All that matters is his vision of what the world is supposed to be. Evil is whoever and whatever is trying to stop him. Good is using all means possible to bring about his vision of the world. If you attack him, he will attack you a hundred times more. If you align yourself to him and are loyal to him, he will bring about your worst instincts to serve his interests. One can only believe that he believes himself to be a Nietzschean Superman, beyond morals, creating the future through his superior ability to understand the wheel of history or the intention of God. So he does not feel any shame.

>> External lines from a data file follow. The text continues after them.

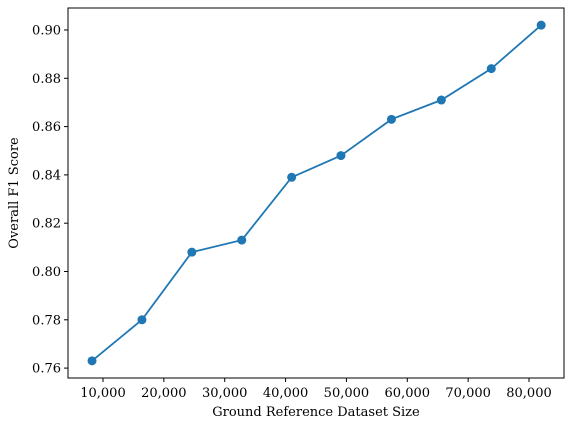  I want to click on x-tick-label: 50,000, so click(347, 394).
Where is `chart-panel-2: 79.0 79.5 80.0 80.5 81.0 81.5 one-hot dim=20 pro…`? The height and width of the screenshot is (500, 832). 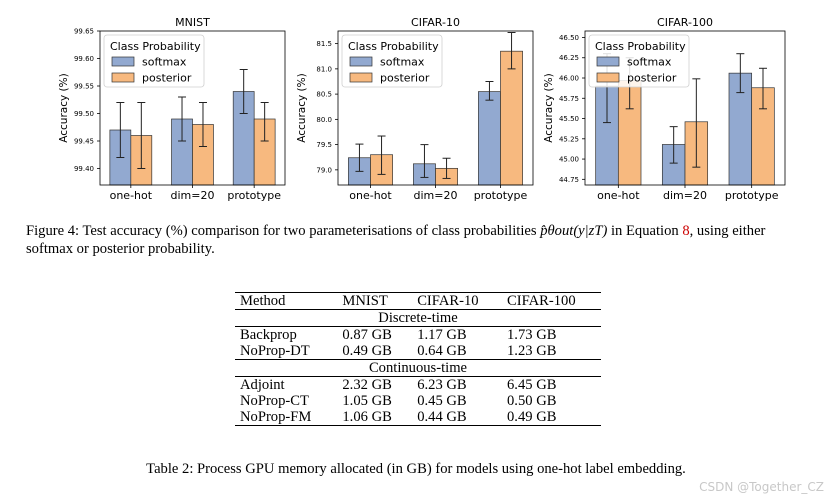
chart-panel-2: 79.0 79.5 80.0 80.5 81.0 81.5 one-hot dim=20 pro… is located at coordinates (415, 109).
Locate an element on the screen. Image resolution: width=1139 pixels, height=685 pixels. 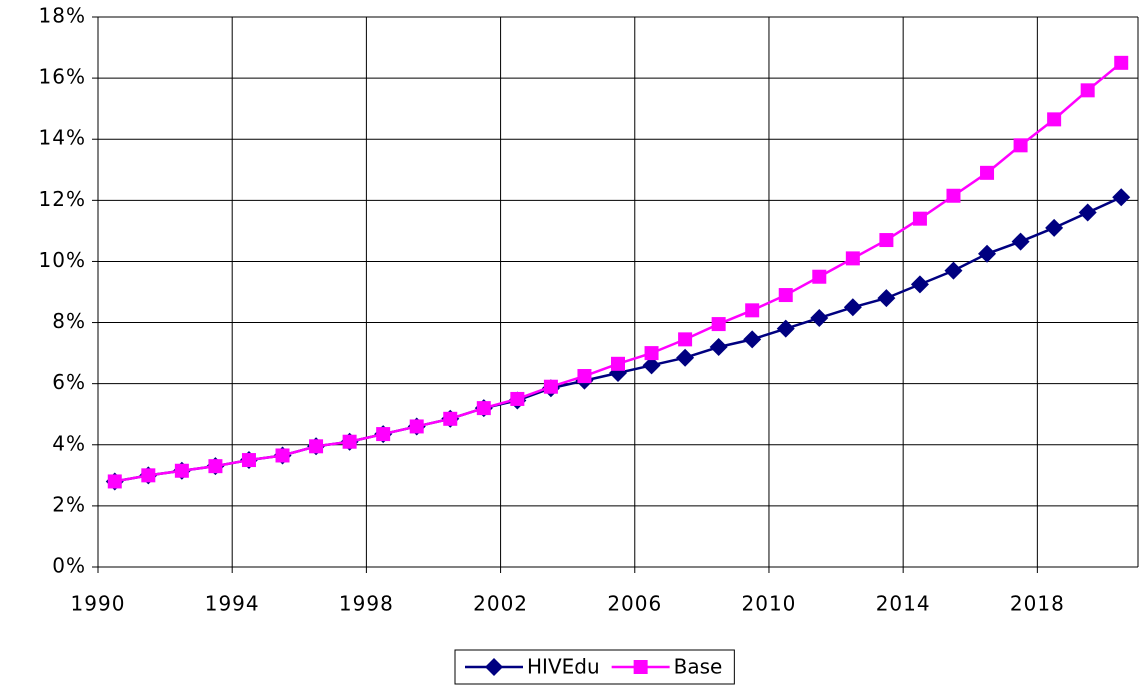
y-tick-label: 18% is located at coordinates (62, 16).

Way back in the past when Donald Trump and his father worked in the real estate business in New York, the Justice Department sued Trump and his father for racial discrimination in Trump housing developments. Trump tried to countersue the Justice Department for 100 miliion for making false claims. This was what Trump was like back then. This is what Trump is like now. It's pretty evident that Trump's housing developments were discriminating toward blacks. Trump didn't see anything wrong with that. He was and is a racist. But he fought the charge with all that he had. He had learned such aggressive tactics from Roy Cohn. He would fight back the government with 10 times or 100 times the force the government tries to put on him. So even this early in his life, life became a game of winning and losing. The winners were right and the losers were wrong. And winning had to do with amassing as much power and influence that one could muster. There was no way one could lose if all the right players were on the right side.
So what happens to shame in such a scenario. There was certainly shame in losing, but Donald Trump seems to think that he never loses. Shame loses all meaning and all sorts of shameless, outrageous behavior is explained away as a form of privilege.